■ Description of the task
Please write out the part of the Girls’ Angle Bulletin summary starting with "Volume 9, Number 2 begins" and going on through "on random matrices.".

■ Passage shown
▼
## Girls’ Angle Bulletin, Volume 9, Number 2

Volume 9, Number 2 begins with the first half of an interview with French mathematician Alice Guionnet. Prof. Guionnet is a professor of mathematics at MIT and an expert on random matrices.

In addition to the interview, there are 2 more articles in this issue that pertain to probability and statistics. One is the concluding half of Prof. Elizabeth Meckes articles on the laws of probability.  This time, she pulls up the curtain on the central limit theorem. The other is this issue’s Math In Your World, which describes an activity led by Girls’ Angle Support Network visitor Jinger Zhao. Jinger is a financial modeler who works at TwoSigma, a hedge fund based in New York City. At the club, Jinger uses statistics to model the connection between wingspan and height.

Anna continues her investigation of irreducible polynomials over the finite field with 2 elements. In this installment, she works out the roots of all the irreducible polynomials of degrees 4 and 5. Anna’s entire investigation traces back to an exercise suggested by Prof. Judy Walker in her interview from Volume 8, Number 6. Do you think you can see where Anna might be headed? If you do, follow your thoughts and see where they lead. You’re invited to tell us about it; we’d love to hear from you. If you’re falling in love with polynomials over $F_2$, check out this proposal for a new PolyMath project and the comments that follow.

Multiplication and exponentials are fundamental concepts in mathematics. For anyone working on learning these concepts, we hope Addie Summer’s Thoughts on Multiplication and our Learn by Doing on exponentials will be of use. The cover, which was created using MATLAB by MathWorks, honors multiplication.
▲
Saved entries
▼
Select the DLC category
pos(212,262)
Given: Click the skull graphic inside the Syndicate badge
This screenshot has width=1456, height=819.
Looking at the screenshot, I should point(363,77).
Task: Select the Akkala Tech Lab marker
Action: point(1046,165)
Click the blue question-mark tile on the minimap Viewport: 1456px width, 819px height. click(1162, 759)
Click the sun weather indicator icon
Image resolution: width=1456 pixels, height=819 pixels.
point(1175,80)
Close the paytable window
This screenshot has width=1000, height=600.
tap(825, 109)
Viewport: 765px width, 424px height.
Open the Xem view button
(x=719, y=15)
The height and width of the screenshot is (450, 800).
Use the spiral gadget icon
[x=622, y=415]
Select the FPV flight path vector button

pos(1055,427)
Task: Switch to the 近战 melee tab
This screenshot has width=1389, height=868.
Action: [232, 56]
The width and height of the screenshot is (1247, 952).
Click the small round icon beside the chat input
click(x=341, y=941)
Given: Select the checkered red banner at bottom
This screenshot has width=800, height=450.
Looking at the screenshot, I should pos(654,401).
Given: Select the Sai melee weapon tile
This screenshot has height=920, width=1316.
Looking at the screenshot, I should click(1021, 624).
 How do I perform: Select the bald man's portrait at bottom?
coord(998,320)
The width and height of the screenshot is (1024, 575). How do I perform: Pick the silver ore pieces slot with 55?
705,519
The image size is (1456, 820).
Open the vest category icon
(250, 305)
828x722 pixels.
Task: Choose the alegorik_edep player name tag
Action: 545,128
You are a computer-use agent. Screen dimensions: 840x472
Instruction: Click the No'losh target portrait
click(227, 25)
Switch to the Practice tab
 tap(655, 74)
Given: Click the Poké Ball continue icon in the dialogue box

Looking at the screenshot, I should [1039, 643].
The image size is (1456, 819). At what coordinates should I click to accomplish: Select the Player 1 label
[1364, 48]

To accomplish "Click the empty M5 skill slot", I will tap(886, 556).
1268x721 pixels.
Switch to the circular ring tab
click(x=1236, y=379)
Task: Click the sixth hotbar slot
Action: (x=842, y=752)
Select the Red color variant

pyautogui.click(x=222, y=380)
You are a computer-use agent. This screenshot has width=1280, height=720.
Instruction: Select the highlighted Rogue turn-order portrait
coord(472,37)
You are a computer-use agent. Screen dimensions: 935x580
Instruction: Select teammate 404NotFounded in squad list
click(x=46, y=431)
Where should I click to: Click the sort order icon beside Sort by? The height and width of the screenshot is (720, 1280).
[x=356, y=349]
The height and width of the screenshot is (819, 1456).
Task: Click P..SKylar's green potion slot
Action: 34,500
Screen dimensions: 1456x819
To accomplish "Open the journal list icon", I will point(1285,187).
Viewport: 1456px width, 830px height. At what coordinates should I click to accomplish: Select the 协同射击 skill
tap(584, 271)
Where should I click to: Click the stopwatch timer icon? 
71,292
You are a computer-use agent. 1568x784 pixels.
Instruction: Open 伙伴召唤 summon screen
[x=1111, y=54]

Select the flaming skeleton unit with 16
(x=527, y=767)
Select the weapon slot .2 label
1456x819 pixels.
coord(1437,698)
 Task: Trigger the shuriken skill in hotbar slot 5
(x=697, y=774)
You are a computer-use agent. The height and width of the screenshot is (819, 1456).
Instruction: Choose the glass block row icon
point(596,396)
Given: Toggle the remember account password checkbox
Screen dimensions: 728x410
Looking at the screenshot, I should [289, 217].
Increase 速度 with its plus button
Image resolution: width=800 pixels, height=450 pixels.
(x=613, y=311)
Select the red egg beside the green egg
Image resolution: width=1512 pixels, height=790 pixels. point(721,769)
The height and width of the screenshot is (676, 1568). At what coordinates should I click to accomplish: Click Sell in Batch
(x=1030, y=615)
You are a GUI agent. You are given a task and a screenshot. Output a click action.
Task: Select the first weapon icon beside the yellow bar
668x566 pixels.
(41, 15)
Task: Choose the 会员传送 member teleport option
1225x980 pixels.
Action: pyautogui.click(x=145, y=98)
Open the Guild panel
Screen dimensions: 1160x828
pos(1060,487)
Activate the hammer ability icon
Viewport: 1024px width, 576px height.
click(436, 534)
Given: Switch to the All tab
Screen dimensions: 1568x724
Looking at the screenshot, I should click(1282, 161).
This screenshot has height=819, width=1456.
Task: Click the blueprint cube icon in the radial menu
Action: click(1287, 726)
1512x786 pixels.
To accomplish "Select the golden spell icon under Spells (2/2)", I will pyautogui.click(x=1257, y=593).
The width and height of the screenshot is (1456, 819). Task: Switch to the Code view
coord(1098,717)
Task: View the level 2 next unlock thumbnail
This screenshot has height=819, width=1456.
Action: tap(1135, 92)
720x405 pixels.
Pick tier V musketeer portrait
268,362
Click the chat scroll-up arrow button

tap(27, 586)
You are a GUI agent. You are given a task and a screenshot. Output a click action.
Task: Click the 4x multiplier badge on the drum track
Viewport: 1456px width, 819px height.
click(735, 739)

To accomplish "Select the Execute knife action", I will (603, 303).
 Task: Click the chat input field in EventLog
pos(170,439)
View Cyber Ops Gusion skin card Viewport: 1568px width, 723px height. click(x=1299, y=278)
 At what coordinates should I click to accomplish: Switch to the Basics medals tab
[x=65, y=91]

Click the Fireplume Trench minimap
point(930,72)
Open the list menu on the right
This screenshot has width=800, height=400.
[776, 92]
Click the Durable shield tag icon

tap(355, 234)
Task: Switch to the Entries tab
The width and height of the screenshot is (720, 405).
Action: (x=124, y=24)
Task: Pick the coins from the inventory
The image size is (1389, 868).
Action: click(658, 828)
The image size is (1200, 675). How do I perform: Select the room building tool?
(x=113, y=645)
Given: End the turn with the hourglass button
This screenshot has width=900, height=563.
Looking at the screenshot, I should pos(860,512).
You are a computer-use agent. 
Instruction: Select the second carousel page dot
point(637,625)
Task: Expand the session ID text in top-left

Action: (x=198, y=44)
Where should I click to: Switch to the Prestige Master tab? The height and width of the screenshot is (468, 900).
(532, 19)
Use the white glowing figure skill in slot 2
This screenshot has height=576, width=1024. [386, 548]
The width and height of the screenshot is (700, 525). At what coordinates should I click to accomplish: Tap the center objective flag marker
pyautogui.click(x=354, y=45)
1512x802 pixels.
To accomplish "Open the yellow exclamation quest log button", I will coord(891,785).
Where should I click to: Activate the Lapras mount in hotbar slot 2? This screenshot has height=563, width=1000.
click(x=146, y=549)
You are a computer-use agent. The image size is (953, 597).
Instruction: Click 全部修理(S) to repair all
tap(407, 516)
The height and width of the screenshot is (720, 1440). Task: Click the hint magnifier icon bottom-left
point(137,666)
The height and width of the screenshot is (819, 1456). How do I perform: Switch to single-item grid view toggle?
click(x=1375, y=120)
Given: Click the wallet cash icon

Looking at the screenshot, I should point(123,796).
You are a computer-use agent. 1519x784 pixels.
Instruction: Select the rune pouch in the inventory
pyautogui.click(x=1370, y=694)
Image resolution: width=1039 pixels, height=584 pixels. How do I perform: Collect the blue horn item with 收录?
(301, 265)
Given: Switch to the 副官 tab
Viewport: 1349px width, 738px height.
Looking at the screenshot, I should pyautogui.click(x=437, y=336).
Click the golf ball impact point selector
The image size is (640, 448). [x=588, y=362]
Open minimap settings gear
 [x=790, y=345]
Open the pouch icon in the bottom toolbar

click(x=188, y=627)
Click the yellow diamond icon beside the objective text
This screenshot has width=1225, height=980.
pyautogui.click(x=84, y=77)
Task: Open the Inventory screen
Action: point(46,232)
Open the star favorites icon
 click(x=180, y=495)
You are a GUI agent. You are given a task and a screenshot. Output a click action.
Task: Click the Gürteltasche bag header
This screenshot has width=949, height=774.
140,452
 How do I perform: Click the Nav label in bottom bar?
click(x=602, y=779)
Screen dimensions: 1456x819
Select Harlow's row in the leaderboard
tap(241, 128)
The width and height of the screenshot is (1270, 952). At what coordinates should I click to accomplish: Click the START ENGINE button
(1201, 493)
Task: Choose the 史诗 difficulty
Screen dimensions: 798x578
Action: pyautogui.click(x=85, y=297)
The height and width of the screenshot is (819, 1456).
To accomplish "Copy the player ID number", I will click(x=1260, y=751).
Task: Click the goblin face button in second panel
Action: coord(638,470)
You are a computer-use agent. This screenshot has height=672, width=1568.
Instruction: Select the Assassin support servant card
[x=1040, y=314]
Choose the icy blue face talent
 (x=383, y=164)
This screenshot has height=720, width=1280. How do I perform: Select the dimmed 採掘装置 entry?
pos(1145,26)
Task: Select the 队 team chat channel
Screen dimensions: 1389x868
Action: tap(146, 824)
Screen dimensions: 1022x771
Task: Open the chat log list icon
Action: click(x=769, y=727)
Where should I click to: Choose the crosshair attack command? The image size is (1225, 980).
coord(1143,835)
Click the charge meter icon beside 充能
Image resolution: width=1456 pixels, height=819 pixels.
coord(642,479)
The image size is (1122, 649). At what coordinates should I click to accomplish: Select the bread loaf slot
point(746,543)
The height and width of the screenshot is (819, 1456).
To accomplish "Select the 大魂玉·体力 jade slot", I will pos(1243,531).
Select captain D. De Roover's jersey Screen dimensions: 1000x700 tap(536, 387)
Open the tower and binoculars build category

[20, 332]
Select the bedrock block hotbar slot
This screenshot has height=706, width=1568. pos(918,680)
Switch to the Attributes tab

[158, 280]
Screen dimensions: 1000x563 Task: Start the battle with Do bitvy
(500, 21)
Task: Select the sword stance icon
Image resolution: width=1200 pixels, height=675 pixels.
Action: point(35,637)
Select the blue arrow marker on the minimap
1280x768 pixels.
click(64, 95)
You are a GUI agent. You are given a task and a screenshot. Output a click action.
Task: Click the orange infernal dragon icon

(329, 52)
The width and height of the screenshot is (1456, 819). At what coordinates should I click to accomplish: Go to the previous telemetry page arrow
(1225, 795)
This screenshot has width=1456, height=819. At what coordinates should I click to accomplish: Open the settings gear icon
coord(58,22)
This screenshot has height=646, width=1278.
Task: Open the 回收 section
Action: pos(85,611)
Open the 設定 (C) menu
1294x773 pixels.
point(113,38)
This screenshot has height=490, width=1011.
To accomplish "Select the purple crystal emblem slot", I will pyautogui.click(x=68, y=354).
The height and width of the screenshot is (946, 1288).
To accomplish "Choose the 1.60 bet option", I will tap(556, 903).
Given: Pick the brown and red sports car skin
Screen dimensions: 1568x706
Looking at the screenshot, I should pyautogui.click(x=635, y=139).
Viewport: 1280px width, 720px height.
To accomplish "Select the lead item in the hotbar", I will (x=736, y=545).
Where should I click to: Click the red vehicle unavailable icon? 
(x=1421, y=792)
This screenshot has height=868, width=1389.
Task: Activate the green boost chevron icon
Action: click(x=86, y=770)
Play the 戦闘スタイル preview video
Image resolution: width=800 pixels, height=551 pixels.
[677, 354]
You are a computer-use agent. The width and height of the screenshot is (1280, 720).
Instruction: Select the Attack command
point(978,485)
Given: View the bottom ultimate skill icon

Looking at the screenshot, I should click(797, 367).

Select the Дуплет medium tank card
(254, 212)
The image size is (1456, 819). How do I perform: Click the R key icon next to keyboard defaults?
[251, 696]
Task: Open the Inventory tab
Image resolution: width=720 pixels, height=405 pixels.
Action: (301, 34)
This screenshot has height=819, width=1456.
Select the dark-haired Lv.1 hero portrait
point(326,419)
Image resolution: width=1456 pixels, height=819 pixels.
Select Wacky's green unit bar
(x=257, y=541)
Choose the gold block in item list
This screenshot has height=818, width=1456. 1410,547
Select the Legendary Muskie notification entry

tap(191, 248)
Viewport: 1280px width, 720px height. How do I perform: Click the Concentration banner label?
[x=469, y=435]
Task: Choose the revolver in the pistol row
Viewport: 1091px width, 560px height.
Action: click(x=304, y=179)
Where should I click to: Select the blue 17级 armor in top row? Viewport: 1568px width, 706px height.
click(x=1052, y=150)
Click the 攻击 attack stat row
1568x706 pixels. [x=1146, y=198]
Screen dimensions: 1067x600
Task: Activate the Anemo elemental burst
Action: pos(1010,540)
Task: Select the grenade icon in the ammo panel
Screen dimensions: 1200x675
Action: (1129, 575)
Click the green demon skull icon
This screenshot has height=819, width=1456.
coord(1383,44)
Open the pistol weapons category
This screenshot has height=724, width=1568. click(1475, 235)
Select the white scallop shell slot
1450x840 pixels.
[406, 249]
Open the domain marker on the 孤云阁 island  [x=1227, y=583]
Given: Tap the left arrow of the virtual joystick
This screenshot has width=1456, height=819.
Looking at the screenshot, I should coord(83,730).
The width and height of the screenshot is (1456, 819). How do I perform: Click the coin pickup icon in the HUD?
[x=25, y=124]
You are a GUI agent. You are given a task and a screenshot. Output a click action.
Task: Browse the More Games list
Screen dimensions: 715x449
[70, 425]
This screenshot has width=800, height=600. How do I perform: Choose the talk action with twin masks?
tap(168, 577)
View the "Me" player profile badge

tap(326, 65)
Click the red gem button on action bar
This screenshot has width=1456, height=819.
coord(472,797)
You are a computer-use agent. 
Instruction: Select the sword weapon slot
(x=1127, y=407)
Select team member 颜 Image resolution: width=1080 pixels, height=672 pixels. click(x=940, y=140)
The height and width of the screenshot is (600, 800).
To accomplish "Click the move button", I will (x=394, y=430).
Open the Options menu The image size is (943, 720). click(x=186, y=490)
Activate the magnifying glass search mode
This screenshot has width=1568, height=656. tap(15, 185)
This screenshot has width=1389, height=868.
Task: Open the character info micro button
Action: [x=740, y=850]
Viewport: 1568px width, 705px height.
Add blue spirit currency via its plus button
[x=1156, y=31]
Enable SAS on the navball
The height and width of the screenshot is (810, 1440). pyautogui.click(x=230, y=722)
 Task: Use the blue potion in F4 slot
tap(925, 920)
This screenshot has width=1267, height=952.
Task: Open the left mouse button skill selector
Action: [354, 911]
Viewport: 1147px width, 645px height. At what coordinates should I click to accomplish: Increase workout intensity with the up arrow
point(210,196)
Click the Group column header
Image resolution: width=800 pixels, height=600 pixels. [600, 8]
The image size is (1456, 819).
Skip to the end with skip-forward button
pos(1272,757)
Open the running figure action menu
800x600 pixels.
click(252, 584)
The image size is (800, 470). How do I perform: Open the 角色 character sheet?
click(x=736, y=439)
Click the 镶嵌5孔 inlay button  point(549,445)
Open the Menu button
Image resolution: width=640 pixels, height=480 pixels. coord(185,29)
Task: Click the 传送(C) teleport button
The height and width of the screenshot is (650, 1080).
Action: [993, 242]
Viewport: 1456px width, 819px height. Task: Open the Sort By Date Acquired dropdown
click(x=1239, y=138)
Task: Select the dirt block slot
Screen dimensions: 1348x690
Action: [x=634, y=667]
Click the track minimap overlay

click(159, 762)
▲
■ Output of the exercise
Volume 9, Number 2 begins with the first half of an interview with French mathematician Alice Guionnet. Prof. Guionnet is a professor of mathematics at MIT and an expert on random matrices.